[Saved data entries]:
* * * *

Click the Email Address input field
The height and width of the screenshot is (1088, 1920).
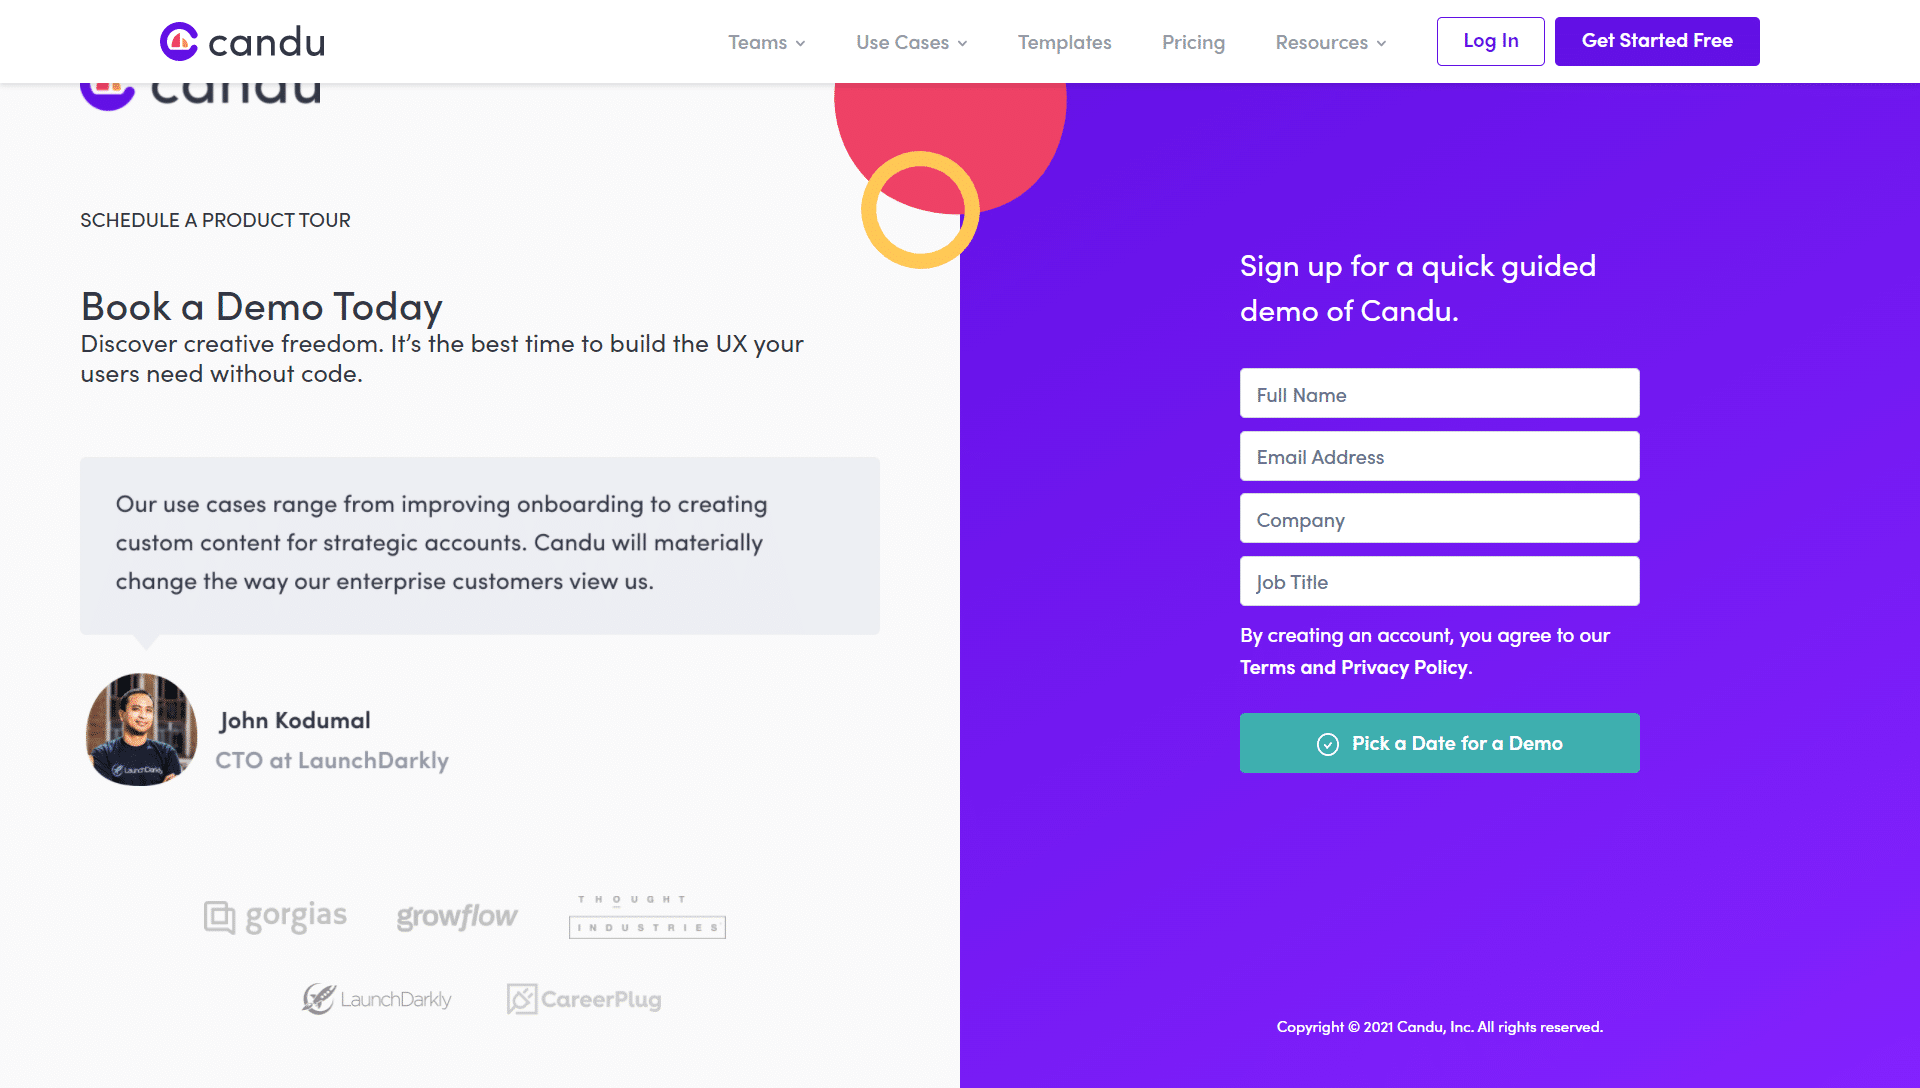1440,456
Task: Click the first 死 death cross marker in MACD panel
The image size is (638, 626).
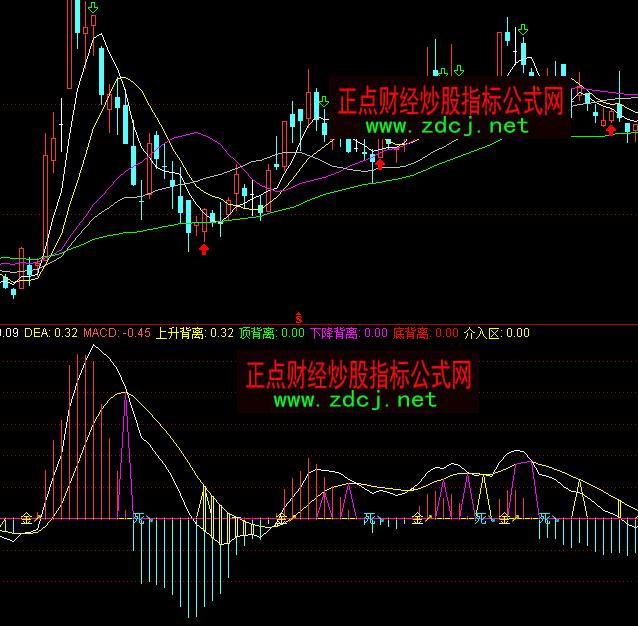Action: (x=139, y=519)
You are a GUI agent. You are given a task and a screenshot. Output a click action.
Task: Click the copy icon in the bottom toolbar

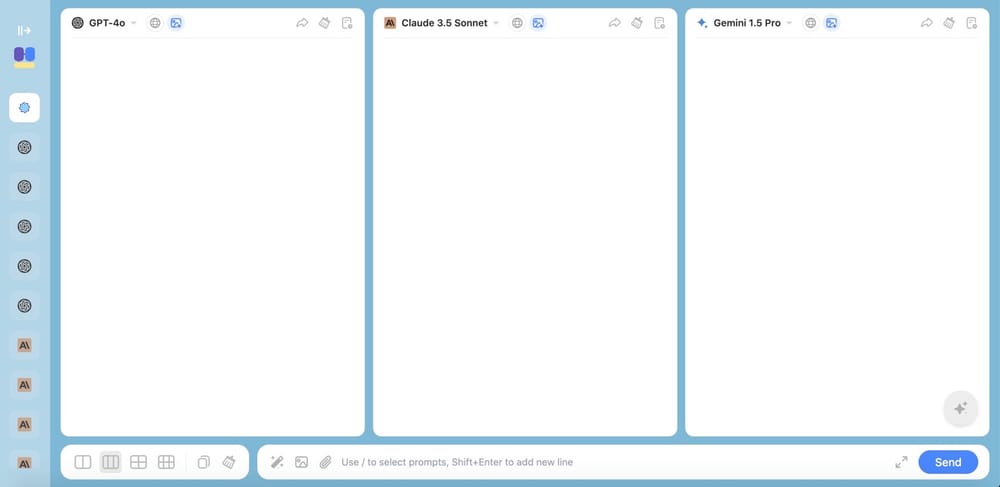[203, 462]
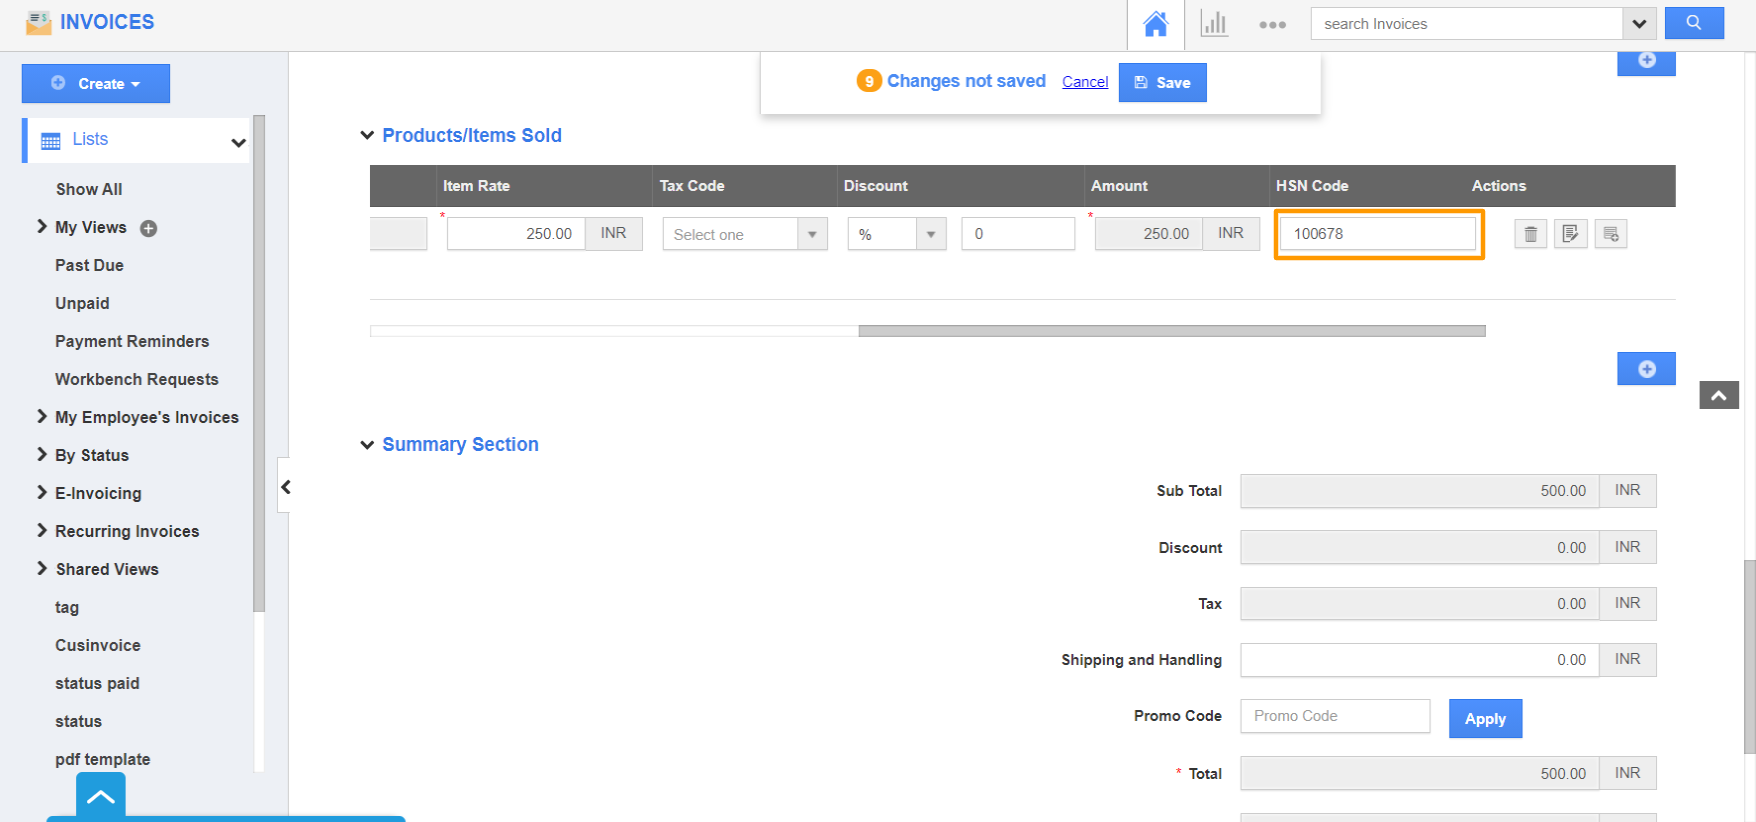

* * * *

[How to complete this task]:
Copy all of the data above exactly. Leave out every picture.

[Written response]:
Click the Email Address input field
The height and width of the screenshot is (1088, 1920).
1440,456
Task: Click the first 死 death cross marker in MACD panel
The image size is (638, 626).
Action: (x=139, y=519)
You are a GUI agent. You are given a task and a screenshot. Output a click action.
Task: Click the copy icon in the bottom toolbar

[203, 462]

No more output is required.